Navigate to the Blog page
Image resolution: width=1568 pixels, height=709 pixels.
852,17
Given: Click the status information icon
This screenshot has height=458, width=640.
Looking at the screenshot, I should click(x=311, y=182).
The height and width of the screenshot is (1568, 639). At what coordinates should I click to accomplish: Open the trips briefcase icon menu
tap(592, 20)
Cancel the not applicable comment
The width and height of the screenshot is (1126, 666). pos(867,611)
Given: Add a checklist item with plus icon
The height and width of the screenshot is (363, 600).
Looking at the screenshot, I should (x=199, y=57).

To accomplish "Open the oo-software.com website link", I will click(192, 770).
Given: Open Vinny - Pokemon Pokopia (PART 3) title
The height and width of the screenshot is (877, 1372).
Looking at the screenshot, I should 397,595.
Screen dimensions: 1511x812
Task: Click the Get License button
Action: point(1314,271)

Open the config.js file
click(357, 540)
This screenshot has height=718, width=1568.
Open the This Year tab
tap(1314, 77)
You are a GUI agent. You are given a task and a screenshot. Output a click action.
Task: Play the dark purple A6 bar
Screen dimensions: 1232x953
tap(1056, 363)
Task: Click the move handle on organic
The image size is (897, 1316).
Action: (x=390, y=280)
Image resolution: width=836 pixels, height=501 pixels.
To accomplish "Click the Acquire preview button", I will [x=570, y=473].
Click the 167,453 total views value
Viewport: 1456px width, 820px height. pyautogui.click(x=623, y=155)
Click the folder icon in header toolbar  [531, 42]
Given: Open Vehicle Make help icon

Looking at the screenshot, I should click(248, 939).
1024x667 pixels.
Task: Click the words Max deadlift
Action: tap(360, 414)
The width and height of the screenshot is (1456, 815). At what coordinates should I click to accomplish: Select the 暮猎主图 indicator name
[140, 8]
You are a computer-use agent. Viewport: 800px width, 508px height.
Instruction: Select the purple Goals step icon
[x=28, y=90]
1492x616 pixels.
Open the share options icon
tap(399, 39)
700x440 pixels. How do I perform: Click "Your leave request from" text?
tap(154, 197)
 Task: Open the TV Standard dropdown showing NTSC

☆ ☆ ☆ ☆ ☆

** ACTION ITEM **
Return all of the entries exactly as written.

** RESULT **
Navigate to the Blog page
Image resolution: width=1568 pixels, height=709 pixels.
852,17
Given: Click the status information icon
This screenshot has height=458, width=640.
Looking at the screenshot, I should click(x=311, y=182).
The height and width of the screenshot is (1568, 639). At what coordinates should I click to accomplish: Open the trips briefcase icon menu
tap(592, 20)
Cancel the not applicable comment
The width and height of the screenshot is (1126, 666). pos(867,611)
Given: Add a checklist item with plus icon
The height and width of the screenshot is (363, 600).
Looking at the screenshot, I should (x=199, y=57).

To accomplish "Open the oo-software.com website link", I will click(192, 770).
Given: Open Vinny - Pokemon Pokopia (PART 3) title
The height and width of the screenshot is (877, 1372).
Looking at the screenshot, I should 397,595.
Screen dimensions: 1511x812
Task: Click the Get License button
Action: point(1314,271)

Open the config.js file
click(357, 540)
This screenshot has height=718, width=1568.
Open the This Year tab
tap(1314, 77)
You are a GUI agent. You are given a task and a screenshot. Output a click action.
Task: Play the dark purple A6 bar
Screen dimensions: 1232x953
tap(1056, 363)
Task: Click the move handle on organic
The image size is (897, 1316).
Action: (x=390, y=280)
Image resolution: width=836 pixels, height=501 pixels.
To accomplish "Click the Acquire preview button", I will [x=570, y=473].
Click the 167,453 total views value
Viewport: 1456px width, 820px height. pyautogui.click(x=623, y=155)
Click the folder icon in header toolbar  [531, 42]
Given: Open Vehicle Make help icon

Looking at the screenshot, I should click(248, 939).
1024x667 pixels.
Task: Click the words Max deadlift
Action: tap(360, 414)
The width and height of the screenshot is (1456, 815). At what coordinates should I click to accomplish: Select the 暮猎主图 indicator name
[140, 8]
You are a computer-use agent. Viewport: 800px width, 508px height.
Instruction: Select the purple Goals step icon
[x=28, y=90]
1492x616 pixels.
Open the share options icon
tap(399, 39)
700x440 pixels. How do I perform: Click "Your leave request from" text?
tap(154, 197)
 Task: Open the TV Standard dropdown showing NTSC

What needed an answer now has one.